Era vereadora de primeiro mandato, mas uma militante antiga e aguerrida das causas sociais, do movimento de mulheres e de mulheres negras, assim como do movimento comunitário, periférico e de favelas, sobretudo no Complexo da Maré, sua área de atuação política.

Teve uma vida permeada de lutas e sacrifícios. Filha de Marinete Francisco e Antônio da Silva Neto, é irmã de Anielle Franco, atual ministra-chefe da Secretaria Especial de Políticas de Promoção da Igualdade Racial do governo do presidente Lula.

De formação católica, era "cria da Maré" e teve uma infância marcada pelo trabalho, primeiro como camelô ou vendedora ambulante, depois educadora infantil e, na adolescência, dançarina nas noites cariocas dos bailes funk da Furacão 2000, equipe de som que movimentou por décadas os subúrbios da cidade.

Seu assassinato marca o tempo de culminância do crime organizado no Rio de Janeiro –linha mestra do "escritório do crime". Para melhor entender, é indispensável ler o excelente "A República das Milícias: Do Esquadrão da Morte à Era Bolsonaro", da editora Todavia e escrito por Bruno Paes Manso.

No plano pessoal, é emocionante o relato de Anielle Franco, no livro "Minha Irmã e Eu: Diário, Memórias e Conversas sobre Marielle", da editora Planeta. Anielle não fala só de dor, mas de esperança. A obra, escrita a partir da perda e da morte, detalha a relação das duas, pela idade da infância e adolescência, com texto de capa assinado pela atriz Taís Araújo e prefácio da jornalista Maju Coutinho.

Ao abrir este texto, citei Carolina Maria de Jesus. Não é em vão. Marielle foi morta no dia de aniversário da escritora mineira. Isso é simbólico. A simbologia está no apagamento das duas —a primeira, autora de "Quarto de Despejo", foi tragada pelo sistema editorial, por ser negra e favelada; a segunda, também da favela, foi calada a tiro para, como a primeira, não poder modificar o mundo.

Muitas perguntas ainda resistem no ar. Matar Marielle é apenas a ponta do iceberg de algo maior e ainda não revelado. Há uma sombra pairando sobre o Rio de Janeiro —com reflexo no Brasil todo. Essa sombra empana a democracia, com viés no crime estruturado a partir do estado. Seus tentáculos impõem o medo. A população está acuada e insegura. Há para onde correr? Pelo repertório, só os Brazões e Rivaldos podem dizer até onde vai a teia que tanto os protege e financia.

----------

Por favor, repita sem alterações a parte do texto acima sobre Marielle que vai de "Muitas perguntas ainda" até "protege e financia.", incluindo essas palavras.

* [Dados apresentados]
----------

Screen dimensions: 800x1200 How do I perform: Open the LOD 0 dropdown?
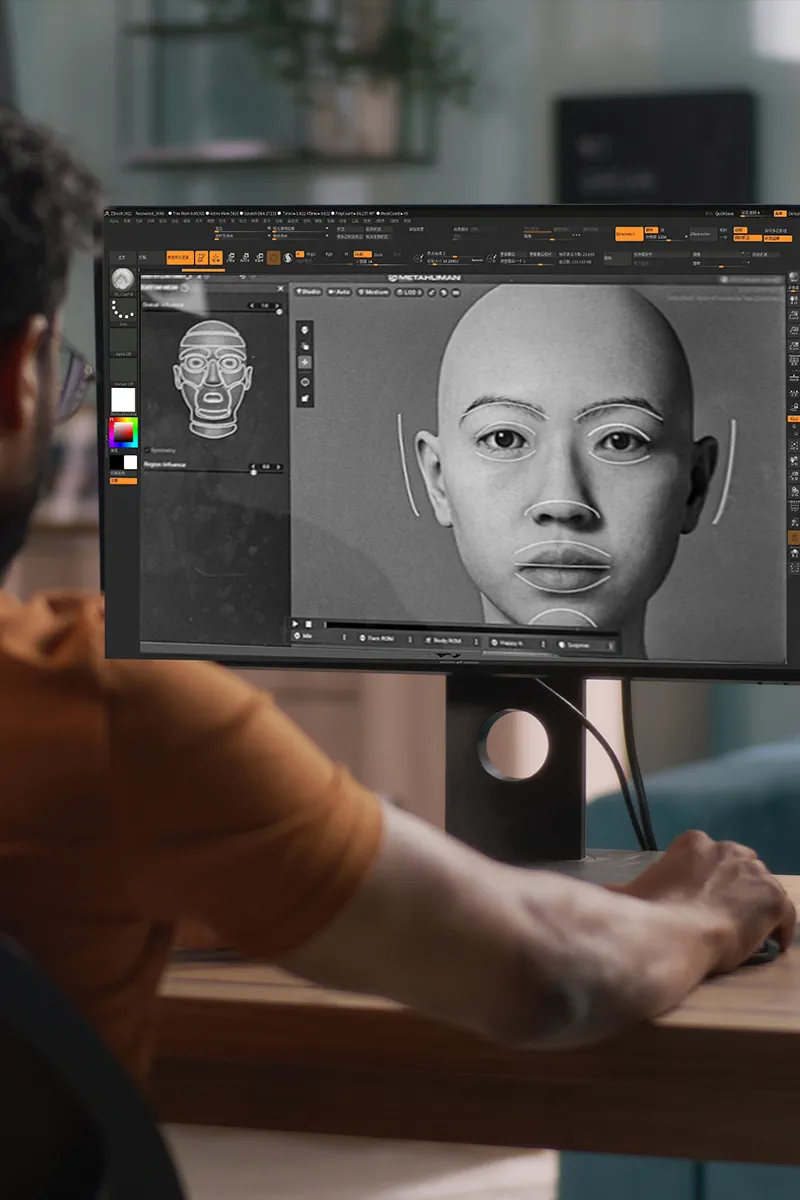[x=410, y=292]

----------

* [Resposta completa]
Muitas perguntas ainda resistem no ar. Matar Marielle é apenas a ponta do iceberg de algo maior e ainda não revelado. Há uma sombra pairando sobre o Rio de Janeiro —com reflexo no Brasil todo. Essa sombra empana a democracia, com viés no crime estruturado a partir do estado. Seus tentáculos impõem o medo. A população está acuada e insegura. Há para onde correr? Pelo repertório, só os Brazões e Rivaldos podem dizer até onde vai a teia que tanto os protege e financia.